Toch denk ik dat we het nog breder moeten trekken. Niet alleen lagere regionen van een politieke partij worden geacht zich te conformeren aan de grenzen die de partij stelt, ook de hogere regionen dienen zich daarbinnen te bewegen, op straffe van afzetting door de lager gestelden of de kiezers.
Binnen het Nederlandse bestel zijn vrijwel allen in vrijwel alle politieke partijen het erover eens dat er met fatsoenlijke woorden moet wordt gesproken en binnen iedere partij is iedereen het erover eens dat de partij grenzen hanteert waaraan alle partijleden zich vooral moeten houden. Tellen we beiden bij elkaar op, dan is in den lande sprake van politieke correctheid bij vrijwel alle leden van vrijwel alle politieke partijen, zou je zeggen. Toch is dat niet hoe we het ervaren. We spreken pas van politieke correctheid als het wel erg opvalt en het valt erg op als de realiteit overduidelijk in strijd is met het uitgesprokene. We vinden dan dat er om de waarheid wordt heengedraaid, omwille van de eendracht en het maar niet buiten de lijntjes treden. Het gaat dus om doorgeslagen conformisme en een gebrek aan lef om, als eerste, de realiteit te benoemen met de juiste termen.

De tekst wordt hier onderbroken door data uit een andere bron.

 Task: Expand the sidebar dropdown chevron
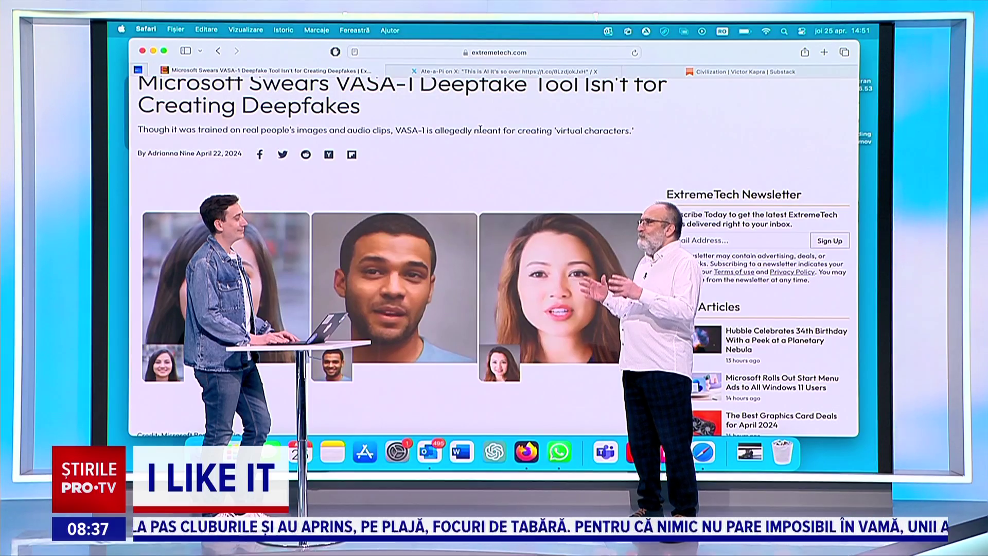(200, 50)
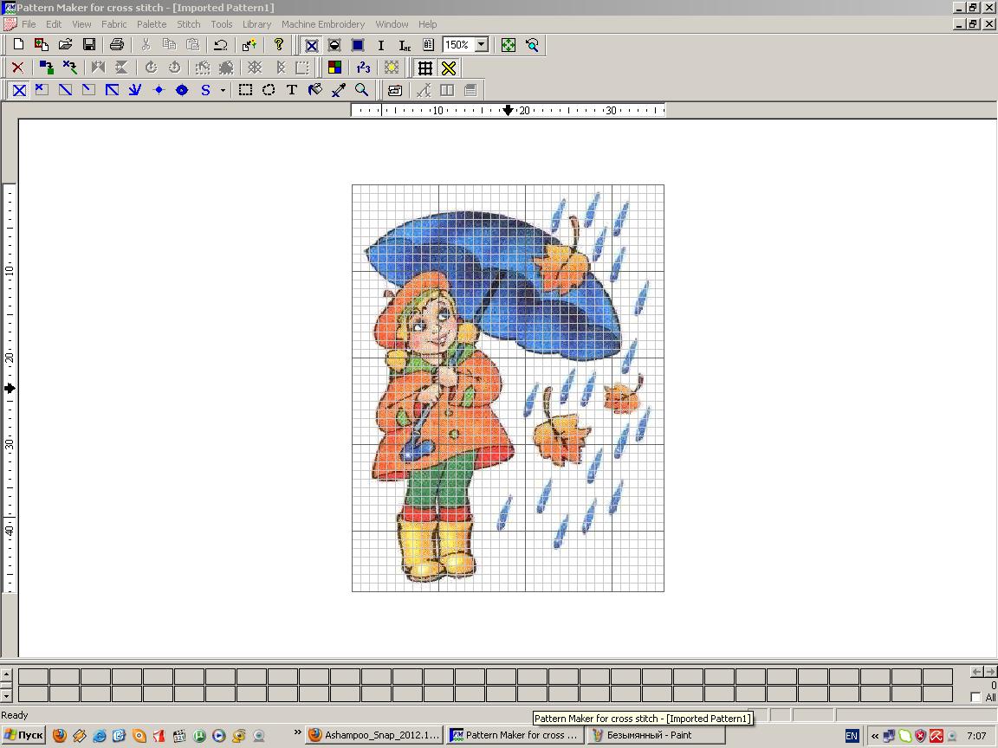Enable the All checkbox in palette bar
The height and width of the screenshot is (748, 998).
click(x=976, y=698)
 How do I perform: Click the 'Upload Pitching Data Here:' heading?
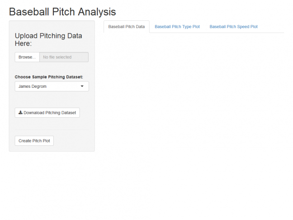(x=48, y=39)
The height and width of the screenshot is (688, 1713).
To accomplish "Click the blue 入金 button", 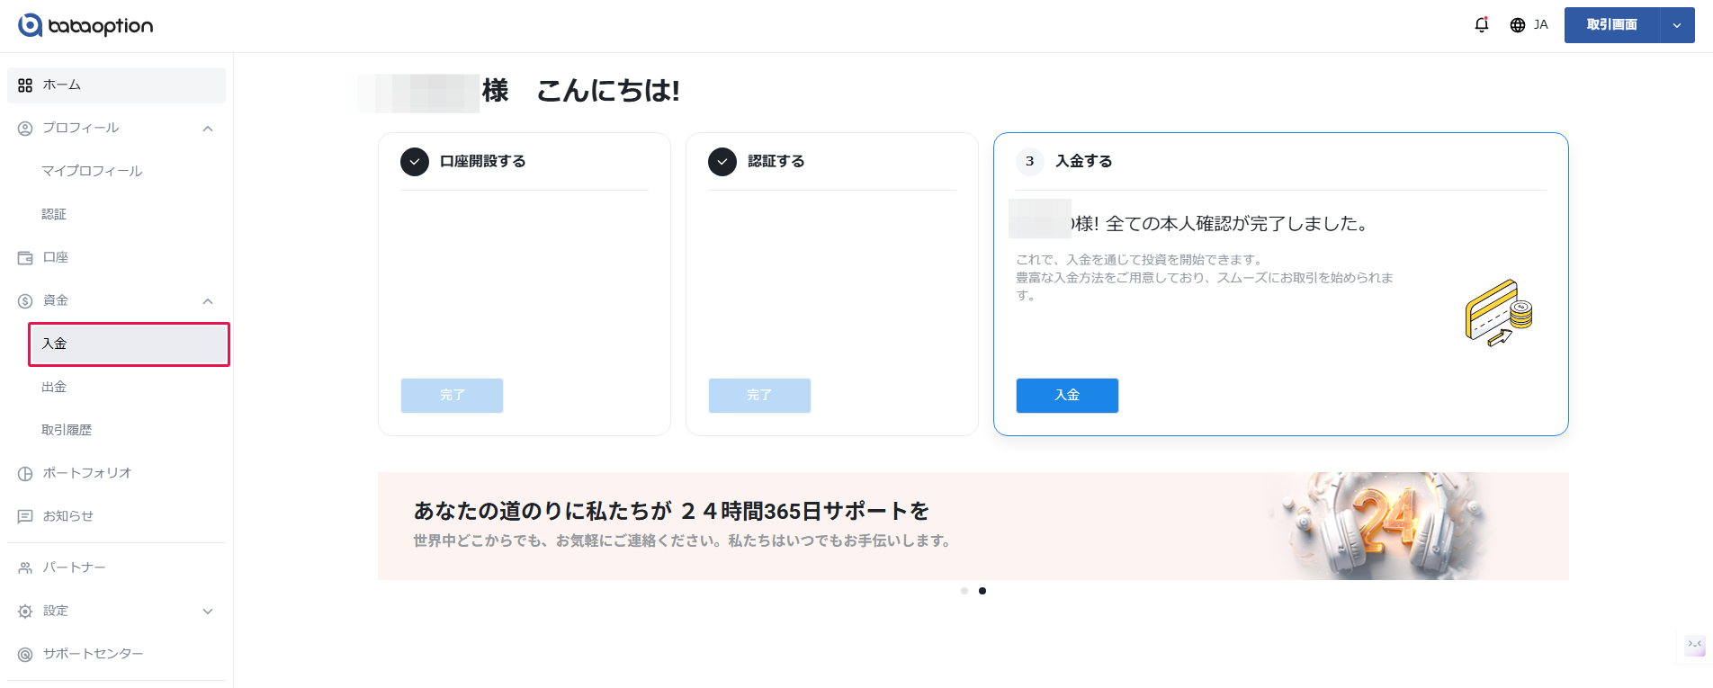I will (x=1067, y=396).
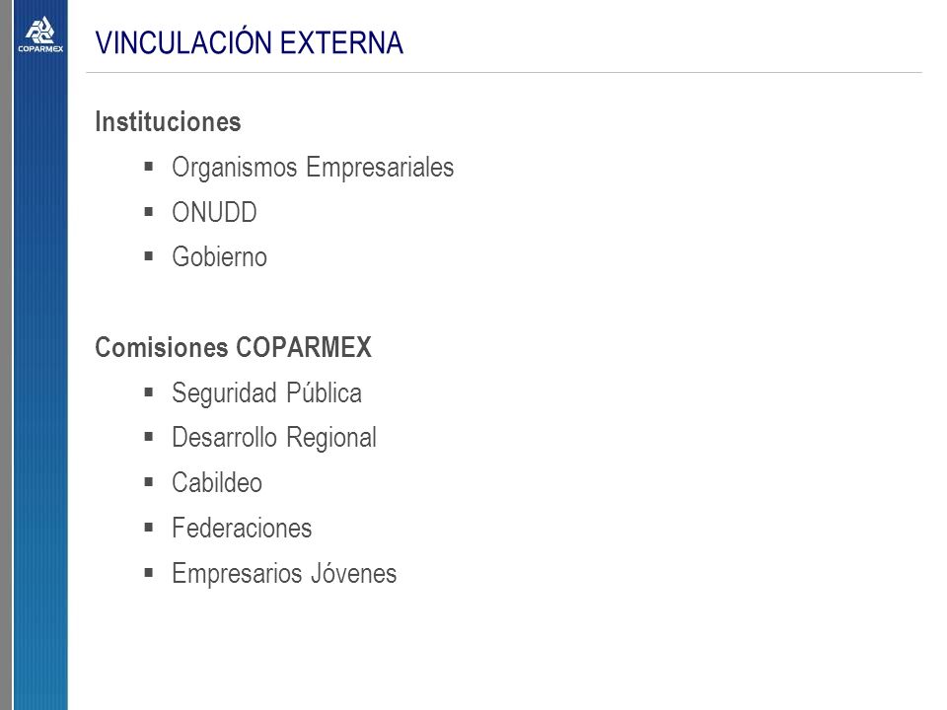This screenshot has width=947, height=710.
Task: Click the bullet before Desarrollo Regional
Action: pos(149,437)
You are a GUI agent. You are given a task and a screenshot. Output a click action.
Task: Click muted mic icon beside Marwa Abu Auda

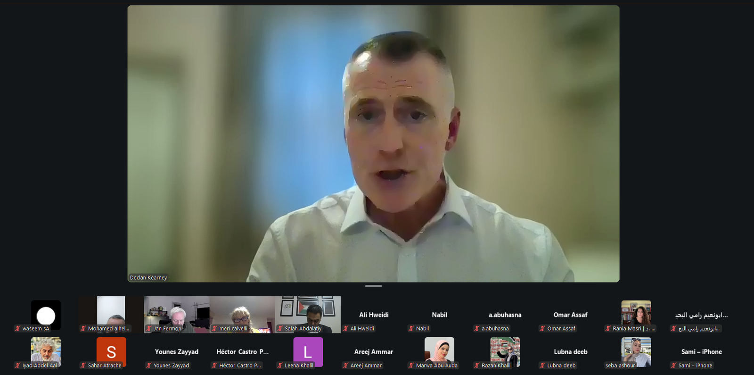pos(411,366)
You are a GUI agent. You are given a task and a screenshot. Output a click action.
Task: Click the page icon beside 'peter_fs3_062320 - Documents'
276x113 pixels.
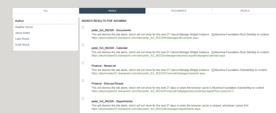(83, 27)
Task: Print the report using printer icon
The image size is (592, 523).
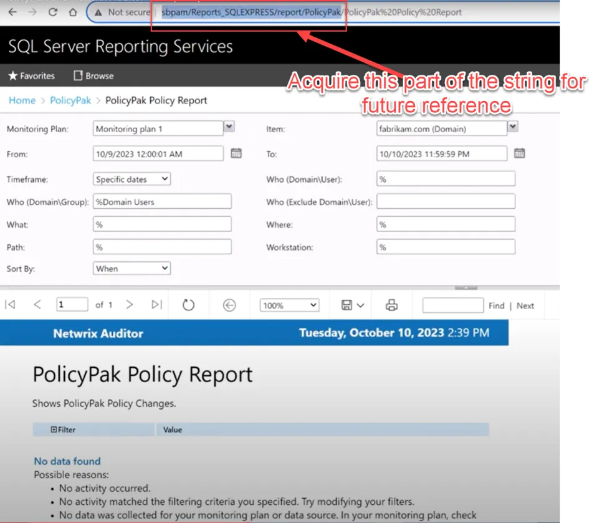Action: [x=391, y=305]
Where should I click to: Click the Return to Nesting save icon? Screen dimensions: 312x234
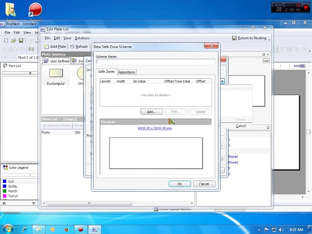point(234,38)
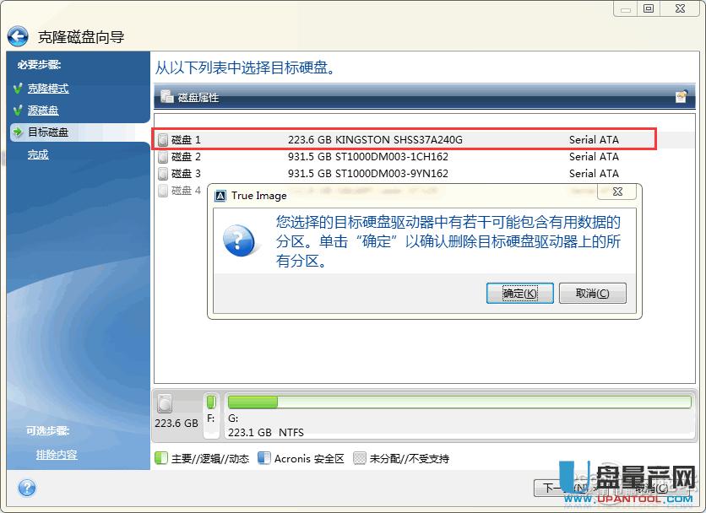Click the green checkmark beside 克隆模式

(19, 88)
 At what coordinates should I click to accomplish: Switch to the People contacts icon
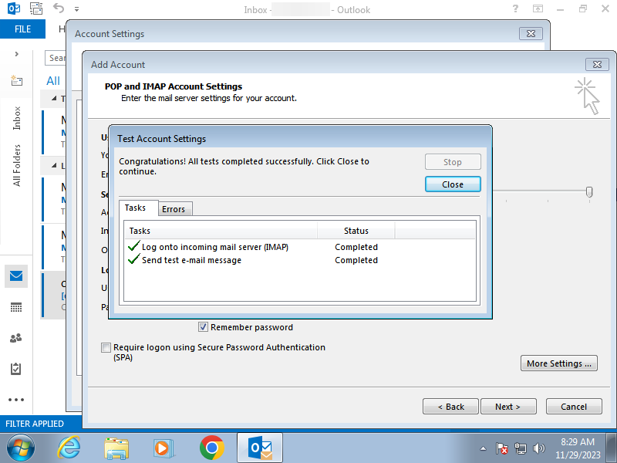click(x=16, y=338)
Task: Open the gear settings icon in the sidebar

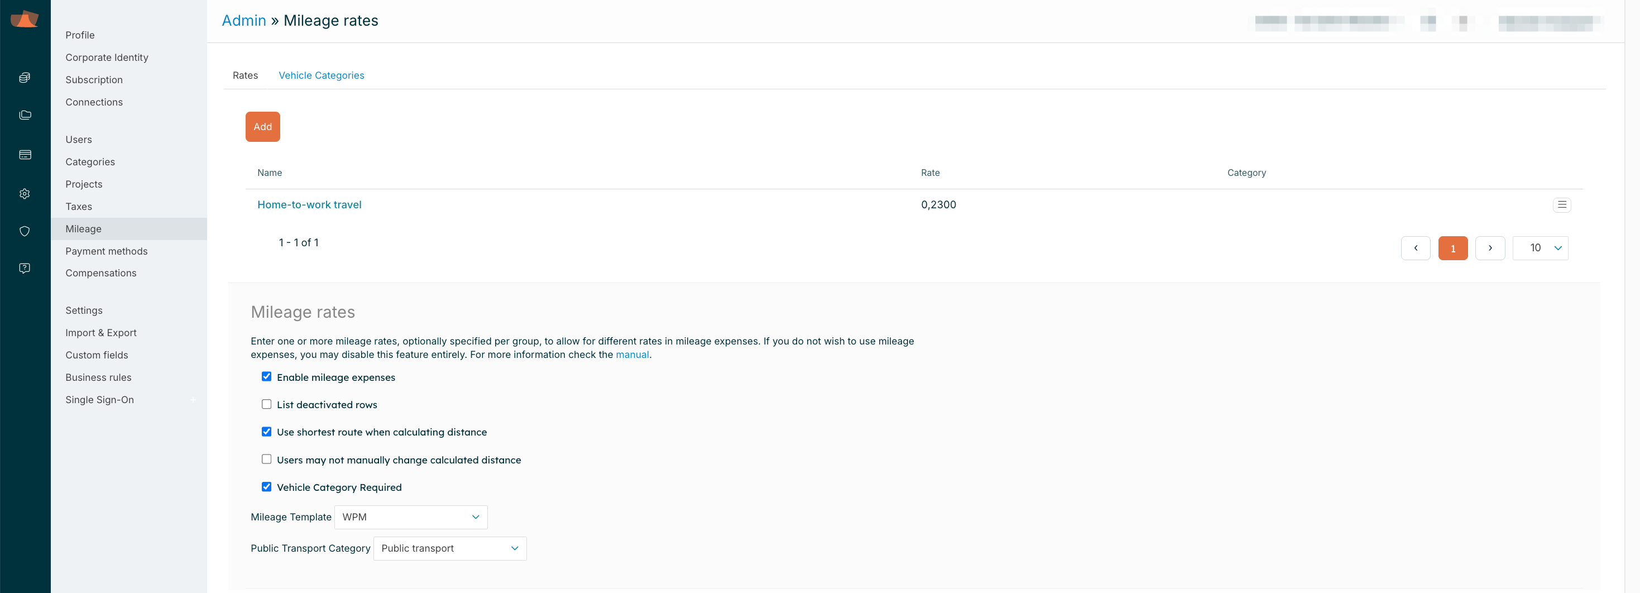Action: point(25,194)
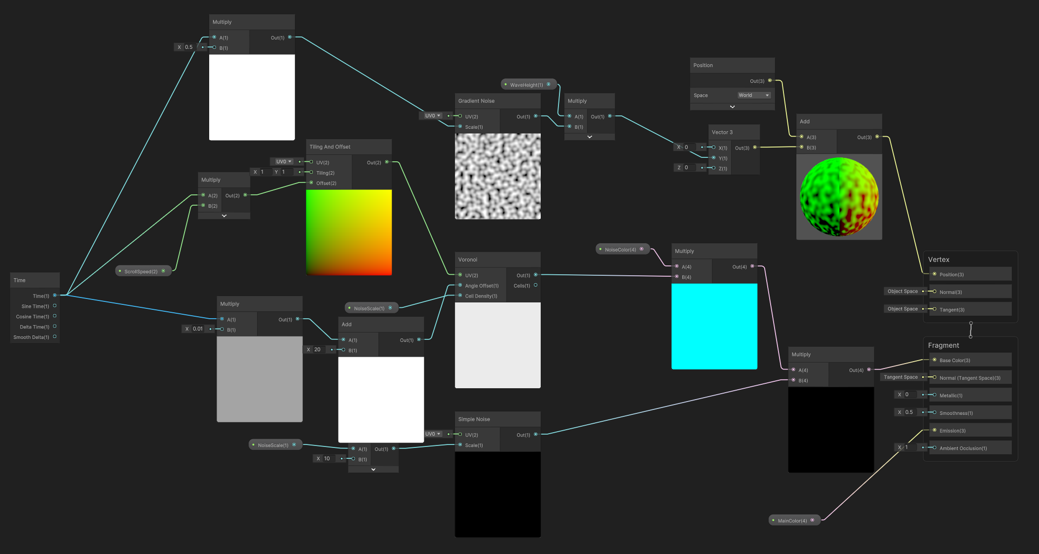Click the Time(1) output port on Time node
The height and width of the screenshot is (554, 1039).
click(55, 295)
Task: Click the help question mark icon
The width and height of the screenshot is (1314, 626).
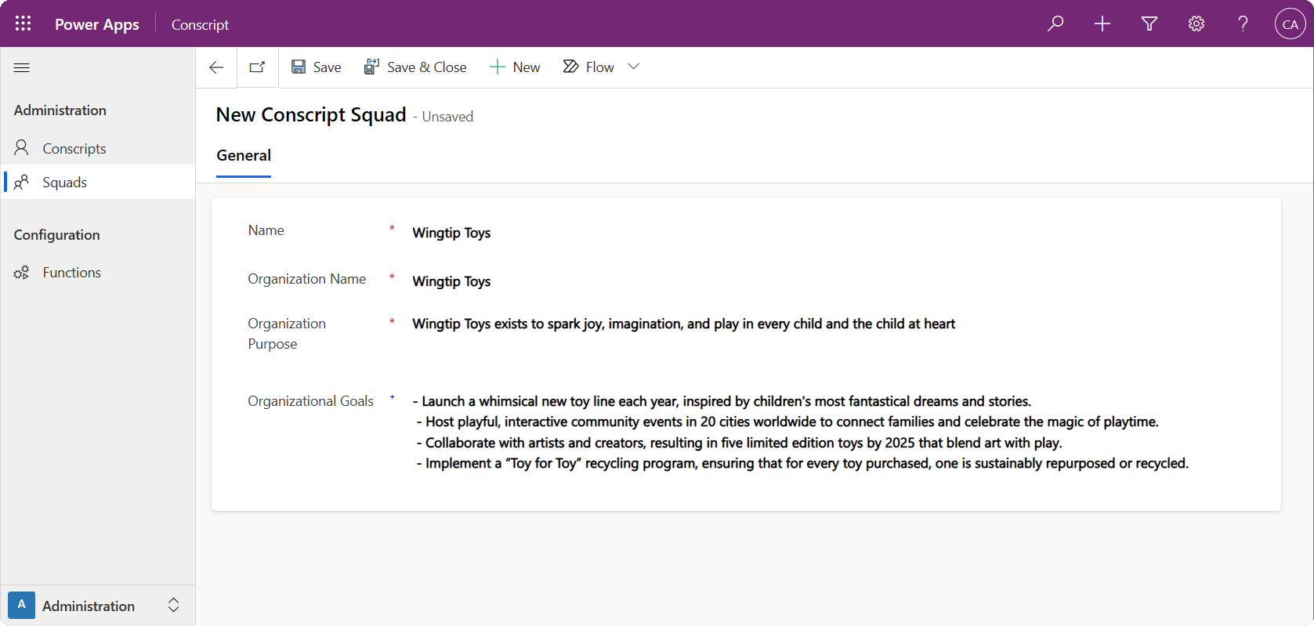Action: coord(1243,24)
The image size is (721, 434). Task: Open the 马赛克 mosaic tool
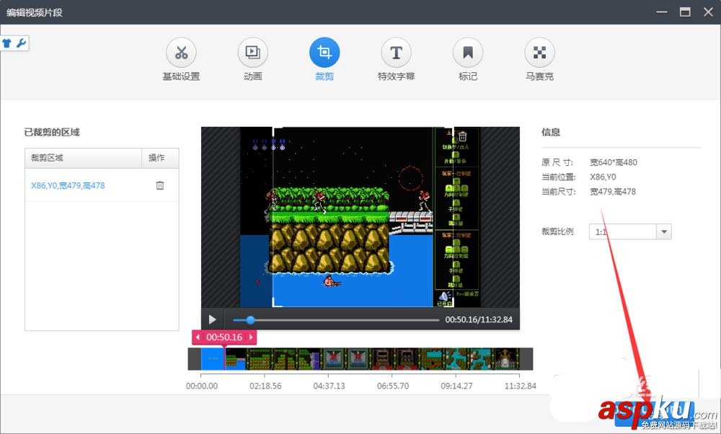tap(539, 51)
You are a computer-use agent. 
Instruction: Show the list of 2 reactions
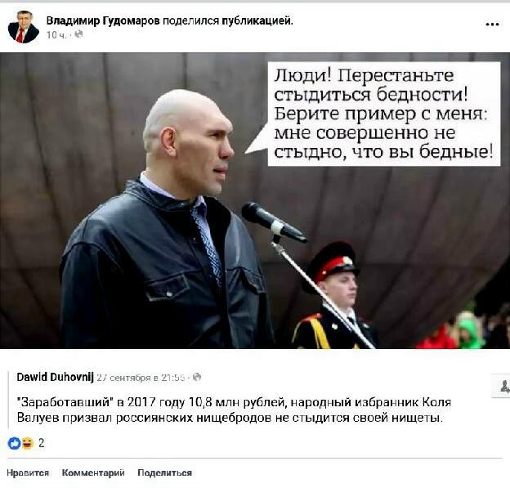click(x=42, y=443)
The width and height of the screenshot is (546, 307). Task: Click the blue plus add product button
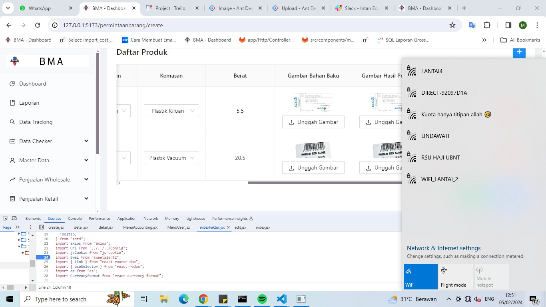click(x=519, y=52)
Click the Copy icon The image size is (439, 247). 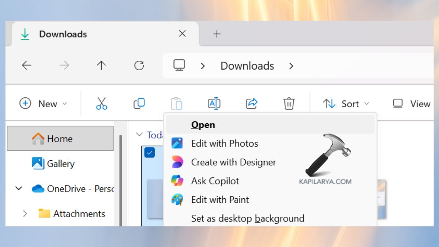(139, 104)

Conformisme was een onderwerp van me tijdens mijn studie. Belangrijk is dat het eerder gaat om een karaktereigenschap dan om aanpassing aan de situatie, al zullen mensen deze neiging sterker gaan vertonen wanneer nonconformisme gevaarlijker wordt, zoals in een nakende dictatuur. Verder is het een eigenschap die een mens in mindere of meerdere mate heeft. Sommigen zijn er van nature gewoon niet toe in staat, anderen kunnen alleen maar conformeren, maar de meesten zitten daar ergens tussenin. Ik ga niet alle conformisme veroordelen. Dat zou namelijk betekenen dat ik bepaalde mensen het recht op hun natuurlijke neiging ontzeg. Bovendien, conformistische mensen zorgen op hun wijze toch voor een stuk stabiliteit in de samenleving. Wat weleens smalend kuddegedrag wordt genoemd is niets anders dan conformisme. Het zorgt er in positieve zin voor dat we ons redelijk keurig in een stoet verplaatsen van A naar B, dat we elkaar verdragen in de bioscoop, dat we de aanwijzingen van de politie bij de gang naar de voetbalwedstrijd opvolgen, noem maar op. Kortom, als het goed is zullen we ons gedragen juist dankzij dat conformeren aan de gedragsregels en de breed gedragen normen en waarden.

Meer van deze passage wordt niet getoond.